Prime Minister Haidar al-Abadi
Tuesday, 09 September, 2014
BAGHDAD, Iraq – Embattled Iraq’s Shiites, Sunnis and Kurds cobbled together a last-minute government on Monday, as Washington said it needed an administration in place immediately before stepping up its role in the war.
Saleh al-Muttlaq , a Sunni, and Hoshyar Zebari, a Kurd, were sworn in as deputies to the Shiite Prime Minister Haidar al-Abadi, in a power-sharing deal that broke weeks of deadlock.
Iraq’s Kurdish president also received two vice presidents, the outgoing Shiite prime minister Nouri al-Maliki, and the former Sunni parliament speaker, Osama al-Nujaifi. The presidency and vice presidencies are largely ceremonial posts.

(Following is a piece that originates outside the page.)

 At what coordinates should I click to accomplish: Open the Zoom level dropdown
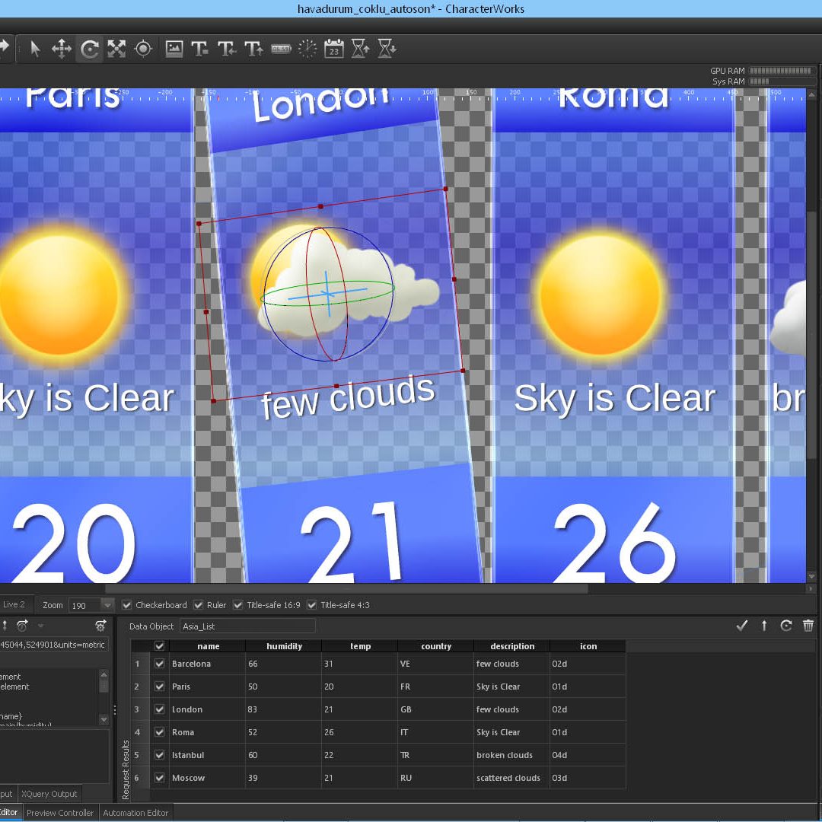[x=107, y=605]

During an uproarious and late night session, lawmakers still failed to agree on who would sit in the sensitive defense and security posts, with Abadi promising to have them filled within a week.
The Kurdish bloc made its participation in the new government conditional, saying all of the Kurdistan Region’s lagging and serious issues with Baghdad must be resolved
within three months.
The Kurds also demanded an immediate resumption of payments from the national budget, which Baghdad has withheld for more than nine months, after the Kurds said they were beginning independent oil exports that the central government called “illegal.”

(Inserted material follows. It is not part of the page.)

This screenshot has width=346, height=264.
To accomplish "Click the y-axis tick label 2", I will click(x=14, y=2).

The new government came at the very end of a constitutional deadline. It comes just before US President Barack Obama is set to unveil Wednesday the US strategy to roll back Islamic State (IS/formerly ISIS) jihadis from the vast territories they have captured in Iraq and Syria.
The latest negotiations over forming a government had snagged on Saturday, with Kurdish leaders saying it was mainly over the Kurdish issues.
Meanwhile, the secretary general of the Arab League urged members for a “comprehensive confrontation” against the IS.
Nabil al-Arabi told the Cairo meeting that member states must make a “clear and firm decision for a comprehensive confrontation” with “cancerous and terrorist” groups.
In the fighting in Iraq on Monday, government forces said they had cleared IS militants from a wide area around the strategic Haditha dam, backed by US air strikes that Obama authorized last month.
Troops and militia also recaptured Barwana, east of Haditha, with reports saying IS fighters had abandoned weapons and vehicles and were in retreat.